Critical Tier (any FAIL → overall FAIL)

# Check PASS Rule
C1 Evidence-backed claims Every non-trivial statement traces to a repo file
C2 No fabricated content Zero guessed commands, URLs, config values, or paths
C3 Quick Start present and actionable Reader can run the project in ≤ 3 steps
C4 Correct project type routing Template matches actual repo layout

Standard Tier (≥ 4/6 to PASS)

# Check PASS Rule
S1 Command source attribution Commands traced to Makefile / scripts / native tools
S2 Structure section with purpose Key directories listed with one-line description
S3 Config/env section present Required variables documented, source file cited
S4 Testing commands included At least test + lint commands with practical defaults
S5 Badges evidence-based Only real URLs; private-repo fallback applied if needed
S6 Audience and language explicit Stated in working notes or README when it helps readers

Hygiene Tier (≥ 3/4 to PASS)

# Check PASS Rule
H1 Maintenance trigger note "Update this README when..." section present
H2 No internal process labels No Verified / PASS/FAIL / scorecard language in README body. Also excludes execution-state phrases like "not executed in this environment" — those belong in the Output Contract only.
H3 Navigation and ToC quality TOC present when needed; size calibrated to project complexity (7–10 entries for simple projects); contributor-only sections excluded; every ToC label matches its ## heading exactly
H4 Optional sections gated Architecture / Deployment / API only when evidence exists

Output format: Critical: X/4 | Standard: X/6 | Hygiene: X/4 → PASS/FAIL

Skill Maintenance

Run regression checks for this skill with:

bash "<path-to-skill>/scripts/run_regression.sh"

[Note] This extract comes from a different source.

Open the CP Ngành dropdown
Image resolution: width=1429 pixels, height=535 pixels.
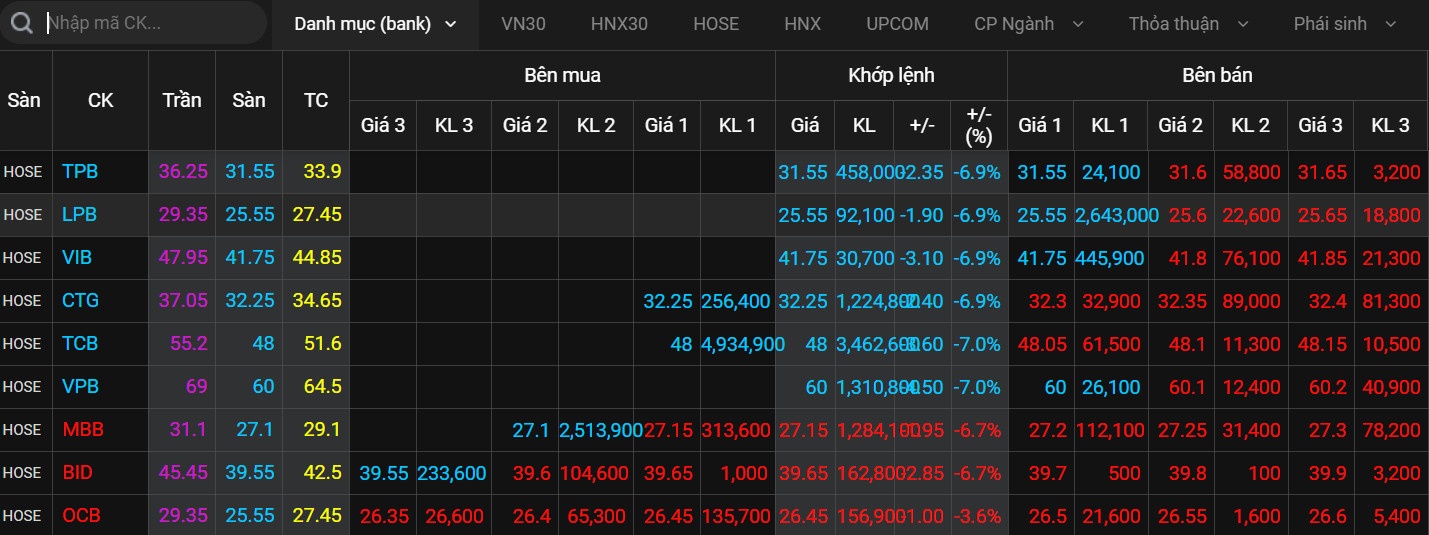click(x=1028, y=24)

Load References Selectively

  • scripts/discover_readme_needs.sh Run first (step 1 of Generation Workflow) to collect repo facts deterministically.
  • references/templates.md Load when generating a new README from scratch or switching project type template.
  • references/golden-<type>.md (service / library / cli / monorepo / lightweight) Load only the file matching the detected project type when calibrating output quality. See references/golden-examples.md for the index.
  • references/command-priority.md Load only when command conflicts appear (e.g., Makefile + package.json + CI scripts all define overlapping commands).
  • references/checklist.md Load only in refactor mode (updating an existing README) during final review phase.
  • references/anti-examples.md Load only when refactoring an existing README that may contain low-frequency anti-patterns (tree dumps, double-language headings, missing input commands).
  • references/bilingual-guidelines.md Load only when the output language is Chinese or bilingual for heading style, language-split rules, and bilingual anti-patterns.
  • references/monorepo-rules.md Load only when the detected project type is monorepo for tree-depth limits, per-app pointer tables, and submodule README linking rules.